Airavathesvara Temple,Darasuram, Tamil Nadu
Chariot detail, Airavatesvara temple, Tamil Nadu
 In the garbagriha, the main deity is in the form of linga -1.5 meter tall. Unlike the Brihadeshwara temple at near-by Thanjavur where the tower above Garbagriha (sanctum) is very tall (reaching 206 feet), here the gopura is just 25 meter tall.  Shiva's consort,  Periya Nayaki Amman (Parvati) has a detached  Shrine close  to the north of the Airavateshvarar temple. The latter was built by the Kulothuna Chola III and some historians suggested Nayak rulers of Thanjavur made some additions. However, this shrine was not part of the original plan. This temple, it is said  marked the beginning of a new practice of building shrines dedicated to the Goddess as Lord Shiva’s  consort, and not just another attendant deity.
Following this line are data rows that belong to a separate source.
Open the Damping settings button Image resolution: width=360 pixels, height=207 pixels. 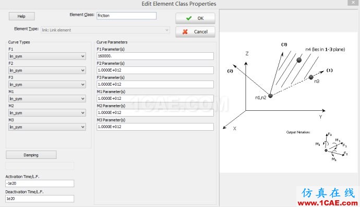point(31,155)
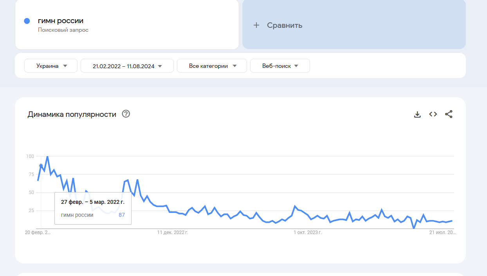Download the interest over time chart data
Image resolution: width=487 pixels, height=276 pixels.
point(417,114)
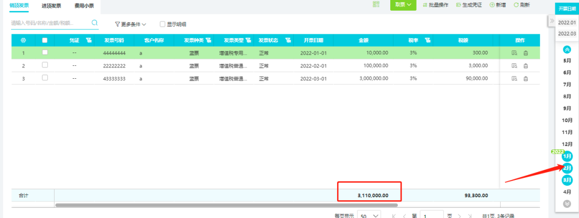This screenshot has width=579, height=218.
Task: Click delete icon for invoice 43333333
Action: 525,78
On the temple premises one can see lots of structures and gopurams in a damaged state, pointing out, at some point of time in the past centuries ago, this wonderful place was damaged on purpose. After analyzing various theories as to the ruins of many parts of this amazing temple, there is a likelihood that the  the armies of Delhi Sultanate led by the Muslim commander Malik Kafur in 1311, followed by Khusrau Khan in 1314 and  Ulugh Khan (Muhammad bin Tughlaq) in 1327 looted  this place in the hope of finding the temple treasures.. The temple city of Srirangam, Tiruchy  was raided during this tumultuous period and faced massive destruction and, in the wake, 12000 Vaishnavites were killed when they protected the main deity at the Perumal  temple. The period that followed saw confrontations  between the Hindu kings and the Muslim Sultans who seceded the Delhi Sultanate and carved out a new kingdom called  Madurai Sultanate (1335–1378). It was the Vijayanagara Empire  who defeated the Madurai Sultanate in 1378 and this temple and other Chola era temples thereafter came under Hindu kings again who repaired and restored many of them back to splendor.
For art lovers, the Darasuram temple is a paradise. You need lots of time to explore this place initially. It is being managed by the ASI.